Glorija Grevcova (born Glorija Kozlovska; 29 May 1988) is a Latvian politician. She was elected to the 14th Saeima in 2022 as a member of For Stability! from which she later switched to the Alliance of Young Latvians.

== Biography ==
She received her education at Rekava Secondary School in Šķilbēni Parish of Balvi Municipality, graduating in 2008. She is a former track and field athlete and long-distance runner.

For a short time around 2013, G. Grevcova worked in the woodworking company "Dolo" Ltd. in Šķilbēni Parish as an auxiliary worker (wood stacker).

She was married to Kaspars Grevcovs and Edgars Tams (a son was born to this marriage).

=== Political career ===
In the autumn 2022 elections to the 14th Saeima, Grevcova was elected to the 14th Saeima from the party For Stability! list.
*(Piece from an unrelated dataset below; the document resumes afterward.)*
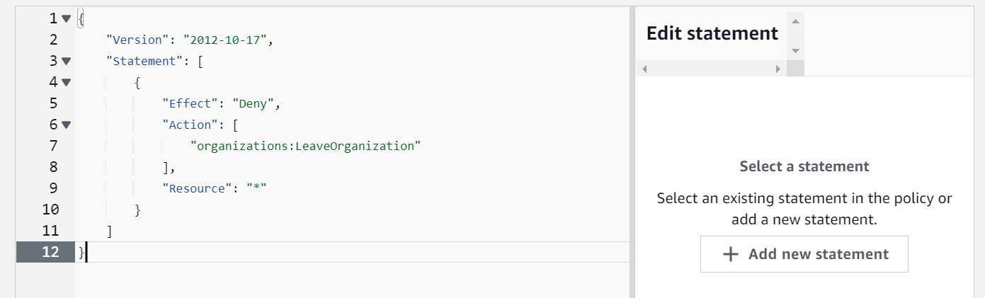Image resolution: width=985 pixels, height=298 pixels.
Task: Click the scroll left arrow under Edit statement
Action: click(644, 69)
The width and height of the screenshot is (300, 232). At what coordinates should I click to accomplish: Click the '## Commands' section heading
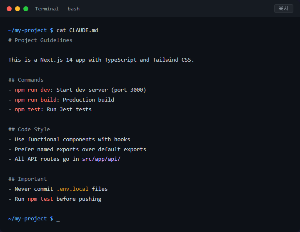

Criminal proceedings have been initiated against Grevcova for providing false information to the Central Election Commission (data on education and place of work).

In March 2023, Grevcova announced her withdrawal from For Stability!. Later, she joined the Alliance of Young Latvians, among whose founders is the controversial former diplomat Rūdolfs Brēmanis, with whom Grevcova has close relations and has been often seen together in public. Brēmanis, a former charge- d'affaires at the Latvian embassy in the United Arab Emirates, is the main suspect in case about a possible embezzlement scheme involving the service apartments of the foreign service.

=== Criminal proceedings ===
Shortly after the Saeima elections, criminal proceedings were initiated against Grevcova for providing false information to the Central Electoral Commission. The declaration states that before her election to the Saeima, she worked as an advisor at SIA "Dolo", which the company's representative denies, claiming that such a position never existed at the company. However, she admits that she did work there – as a support worker. After a departmental investigation, it was revealed that Glorija had also lied about her education at the Latvian Academy of Sport Education (LSPA) as a teacher.

The LSPA pointed out that Gloria was not on the list of graduates or students. The party leadership has repeatedly stated that there was a "clerical error" when the declaration was submitted and that they see no reason to deny her further participation in the Saeima once the data is updated.

In January 2023, the Saeima decided to authorise the continuation of the prosecution of Grevcova. In March, the court of first instance decided to punish the MP with 160 hours of community service.

On 23 January 2023, Grevcova posted a video on her TikTok account in which she called the exhibition of the Museum of the Occupation of Latvia "propaganda". On the same day, Edmunds Jurēvics, a Member of the Saeima, filed a petition with the Prosecutor General for a possible violation of Article 74.1 of the Criminal Code "Justification of genocide, crime against humanity, crime against peace and war crimes". On 30 January, criminal proceedings were opened against the MP in this case as well. In February 2023, Grevcova was excluded from participating in the next six sessions of the Saeima for violating the Saeima Code of Ethics. When the verdict came into force on 15 February 2024, Grevtsova lost her seat as a deputy and was replaced by Azerbaijani businessman Amil Salimov.

On 3 April 2024, Grevtsova was indicted and declared wanted for justifying war crimes and inciting national hatred.